Officials at Western Governors University — the nation’s only nonprofit online university headquartered in Salt Lake City — say a new partnership with Indiana will likely result in thousands of the state’s minority students obtaining a college degree.
In June, WGU — founded in the late1990s with the goal of helping adult learners earn a college degree — established a presence in Indiana. The move was petitioned by legislators looking to find creative ways to promote educational opportunities, particularly among minority adults who trail far behind their White counterparts in earning college degrees. According to state census figures, Whites in Indiana are three times more likely than Blacks to hold a college degree.
WGU is a competency-based university that caters to adult learners and rewards credit for work experience and helps cater to students who are too busy to attend traditional college classes, says WGU Indiana Chancellor Allison Barber.

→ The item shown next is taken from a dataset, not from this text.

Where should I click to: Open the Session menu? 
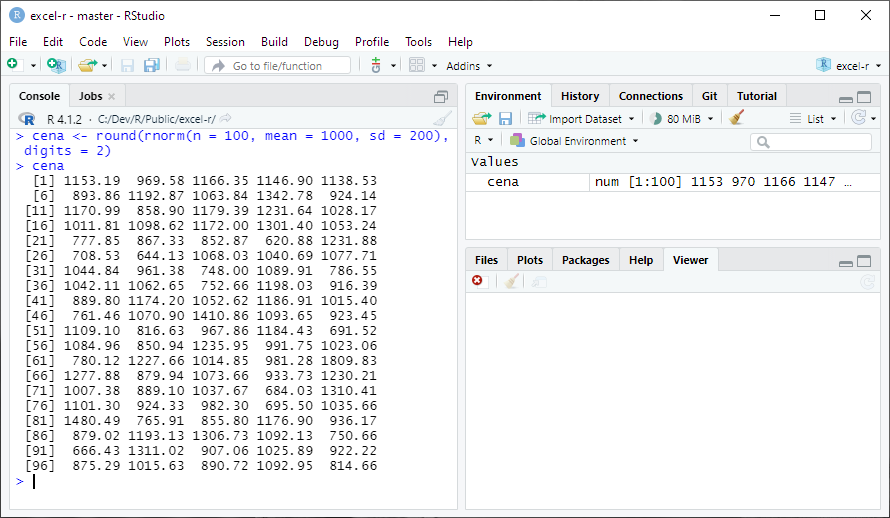coord(225,42)
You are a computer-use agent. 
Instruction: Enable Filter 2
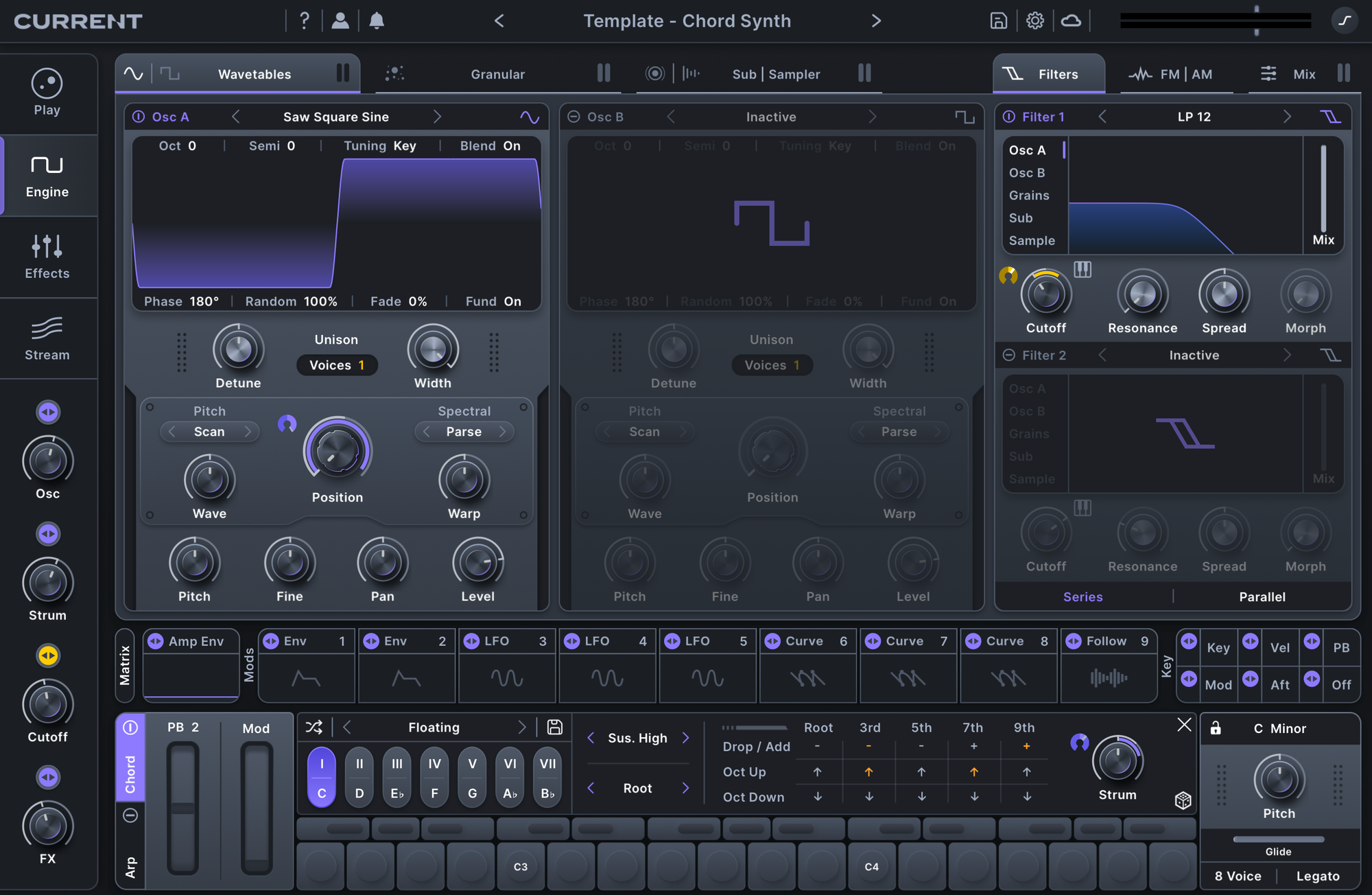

“Our model is customized to really help adult learners who are from rural communities, first-generation and minorities to earn a college degree,” says Barber, who adds that students from underrepresented backgrounds account for 80 percent of WGU’s student population. “We provide a flexible and affordable option that works well with our adult learners.”
The new collaboration between Indiana and WGU allows state money to cover financial aid for Indiana residents who enroll at the university. The Lumina Foundation for Education and the Bill & Melinda Gates Foundation will front the dollars to support the initial costs.
“WGU Indiana is a great example of the innovative thinking that is very much needed in higher education today,” says Lumina President Jamie Merisotis. “Its online, competency-based approach to learning shows great promise as a cost effective model for delivering quality higher education.”
Indiana Gov. Mitch Daniels, a member of WGU’s Board of Trustees, has championed the partnership as “Indiana’s eighth state university” and says states have to think outside of the box when it comes to educating their work force.
“WGU Indiana will fill the clearest and most challenging gap remaining in our family of higher education opportunities: helping thousands of adult Hoosiers attain the college degrees they’ve always wanted and needed, on a schedule they can manage (and) at a cost they can afford,” he says.
The tuition to attend WGU Indiana will be about $3,000 over a six month period, says Barber, who adds that there is no restriction on how many credits a student can take during that period. Barber says when students enroll at the university, they are assigned a mentor who tracks their progress and most graduate within 2.5 years.
“We are confident that this model can work in other states,” says Barber, who adds that legislators across the nation are expressing interest in creating similar partnerships in their respective states.
This all makes sense to Dr. Curtis J. Bonk, a professor in the Department of Instructional Systems Technology at Indiana University and one of the nation’s leading experts on distance learning.
“There are hundreds of thousands of people in the state of Indiana who have some college but never finished and many of them are minorities,” says Bonk. “Western Governor’s University is providing a little niche and it makes a lot of sense to me.”
Bonk points to educator Peter Smith’s book, Harnessing America’s Wasted Talent: A New Ecology of Learning, as an innovative approach to rewarding individuals for choosing jobs over finishing their degrees in a traditional four-to-five-year period.
“Many people want their degrees but they just don’t have the time capabilities,” says Bonk, adding that WGU will “provide hope and a skill set that Indiana and other states need to get so many workers out of part-time jobs and into full-time employment.”
Barber describes the response over the last few weeks to WGU Indiana as overwhelming. Hundreds of new students have inquired about the university and many others are in the process of formally applying.
The campus will be up and running in the fall and WGU courses are accredited through the Northwest Commission on Colleges and Universities and the Council for Higher Education Accreditation. WGU has about 19,000 students and close to 7,000 students have graduated in the last two years — numbers that experts say are comparable to a large state school in Indiana. Students enroll from all across the country, but, in years past, Indiana only averaged about 200 students.
Zakiya Wright, 52, of Indianapolis says the program would be ideal for her hectic work schedule.
“I’ve been telling myself for years that I’m going back to school,” says Wright, a certified nursing assistant who dropped out of college in 1985. “If I can get the degree, I will make more money but I have never been interested in attending classes with 19- and 20-year-old kids.”
Wright says the drive has always been there to go back, but a lack of money and time have been factors in the past.